A・フォンセル (A. FONCELLE)
現在開催中の展覧会「モネ没後100年 クロード・モネ —風景への問いかけ」では、印象派の巨匠クロード・モネの芸術を探求する中で、同時代の多様な視覚表現も紹介されています。その一環として展示されているのが、A・フォンセルによる写真作品「海」(1870年頃、鶏卵紙、11.9 × 10.9cm)です。
この作品が制作された1870年頃は、クロード・モネ自身も初期の印象派的な風景画、特に海洋や海岸の風景に取り組んでいた時期と重なります。モネは1870年から71年にかけて普仏戦争を避けてロンドンに滞在し、その後アルジャントゥイユで多くの水辺の風景を描きました。本展は、モネが生きた時代の風景画の展開と同時代の写真、浮世絵、アール・ヌーヴォーの工芸作品など、様々なジャンルを交錯させることでモネの創作の背景と動機を読み解くことを意図しています。A・フォンセル(A. FONCELLE)という写真家に関する詳細な情報は公には少ないものの、その作品がこのモネ展に選ばれたことは、当時の写真が絵画と並び、風景表現における重要な役割を担っていたことを示唆しています。
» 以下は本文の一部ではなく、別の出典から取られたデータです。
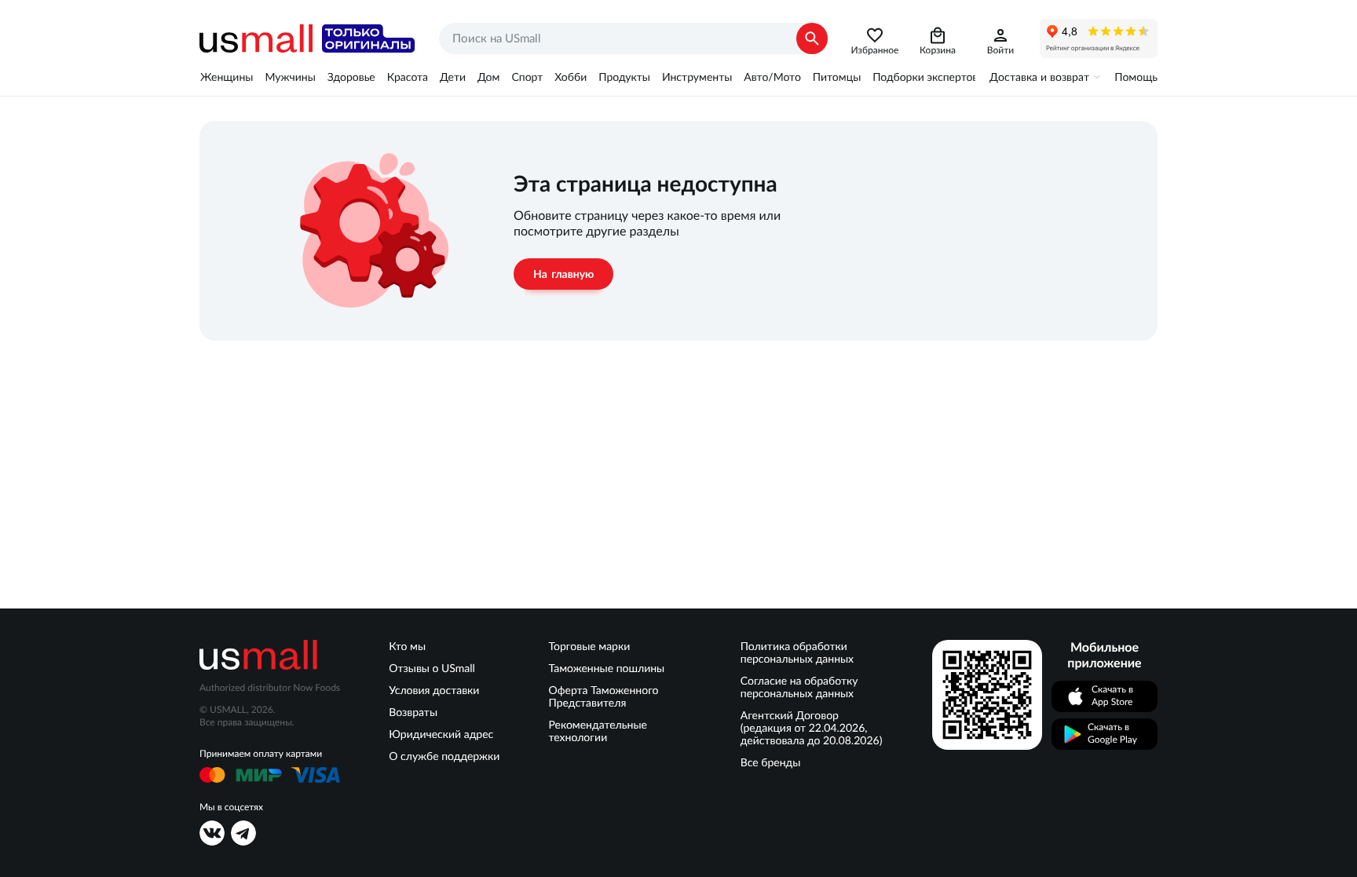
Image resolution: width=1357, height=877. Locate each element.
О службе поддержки (444, 756)
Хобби (570, 77)
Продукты (624, 77)
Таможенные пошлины (607, 668)
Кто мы (407, 646)
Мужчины (290, 77)
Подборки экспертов (925, 77)
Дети (453, 77)
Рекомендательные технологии (598, 731)
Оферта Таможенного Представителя (604, 696)
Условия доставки (434, 690)
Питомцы (837, 77)
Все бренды (771, 762)
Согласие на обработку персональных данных (799, 687)
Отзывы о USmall (432, 668)
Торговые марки (590, 646)
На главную (563, 274)
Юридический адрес (441, 734)
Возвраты (413, 712)
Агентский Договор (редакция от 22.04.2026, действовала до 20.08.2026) (812, 728)
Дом (488, 77)
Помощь (1136, 77)
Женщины (226, 77)
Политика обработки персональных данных (797, 652)
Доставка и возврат (1039, 77)
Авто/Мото (772, 77)
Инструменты (697, 77)
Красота (407, 77)
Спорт (527, 77)
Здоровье (351, 77)
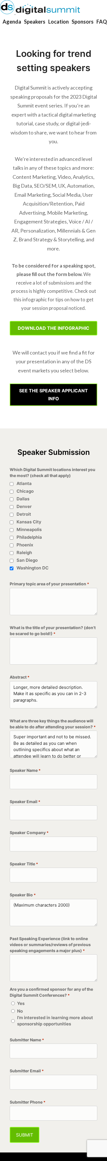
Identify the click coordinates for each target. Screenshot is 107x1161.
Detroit (24, 514)
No (20, 1011)
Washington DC (33, 568)
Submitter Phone (27, 1102)
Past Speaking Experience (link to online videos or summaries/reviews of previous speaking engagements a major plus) (50, 944)
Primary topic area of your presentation (49, 583)
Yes (21, 1003)
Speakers (34, 21)
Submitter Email (27, 1070)
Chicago (25, 491)
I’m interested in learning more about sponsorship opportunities (55, 1021)
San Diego (27, 560)
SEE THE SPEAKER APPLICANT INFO (53, 394)
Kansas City (29, 521)
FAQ (101, 21)
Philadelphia (29, 537)
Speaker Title (24, 863)
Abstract (19, 677)
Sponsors (83, 21)
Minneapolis (29, 529)
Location (58, 21)
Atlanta (24, 483)
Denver (24, 506)
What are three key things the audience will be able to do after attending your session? (53, 723)
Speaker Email (25, 801)
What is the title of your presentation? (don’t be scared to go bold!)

「海」という主題は、19世紀半ばから後半にかけて、画家や写真家にとって光の移ろいや大気の表現、そして自然の雄大さを捉える魅力的なテーマでした。本作品は、波立つ水面や広がる水平線、空の表情といった要素を通じて、自然そのものの生命感や、見る者に静寂や畏敬の念を抱かせるような情景を写し取ろうとしたものと考えられます。
「海」には、1850年代から1890年代初頭にかけて最も普及した印画技法である鶏卵紙(アルビューメン・プリント)が用いられています。この技法は、紙に卵白と塩化アンモニウムの溶液を塗布して乾燥させ、そこに感光性の硝酸銀水溶液を重ねて感光層を作るものです。コロジオン湿板で撮影されたガラスネガを密着させ、太陽光に数分から数時間露光させることで焼き付けられました。
鶏卵紙の大きな特徴は、その滑らかな光沢感と、セピア調の豊かな階調表現にあります。卵白の層が画像を空気から保護する役割を果たしつつ、精細な描写と柔らかい調子を生み出します。当時の写真家たちは、この技法によって、光の微妙なニュアンスや水面のきらめき、遠景の霞んだ空気感などを巧みに表現することが可能でした。また、紙が非常に薄いため、厚い台紙に貼って鑑賞されるのが一般的でした。
1870年頃に制作された「海」は、単なる風景の記録を超え、移りゆく光や大気の状態を写真というメディアで捉えようとする、当時の写真家たちの探求心を示すものと言えるでしょう。印象派の画家たちが戸外での制作を通じて光の効果を描き出そうとしたように、写真家たちもまた、レンズを通して自然の「印象」を記録しようと試みていました。
本作品が「モネ没後100年 クロード・モネ —風景への問いかけ」展に展示されることは、当時の写真が絵画に与えた影響、あるいは絵画と写真が共有していた視覚的関心を考察する上で極めて重要です。写真が技術として確立され、広まり始めたこの時代において、「海」のような作品は、後に「印象派」という呼称の由来となるモネの「印象、日の出」などと共通する、光と風景への鋭いまなざしを伝えています。絵画が捉えきれない瞬間の表情を写真が捉え、あるいは写真が示した新たな視点が絵画の表現に影響を与えるなど、当時の芸術表現は互いに密接に作用し合っていました。A・フォンセルによる「海」は、その小ぶりなサイズの中に、19世紀後半の芸術的潮流の一端と、風景と光に対する普遍的な問いかけが込められた貴重な一点として評価されるべきでしょう。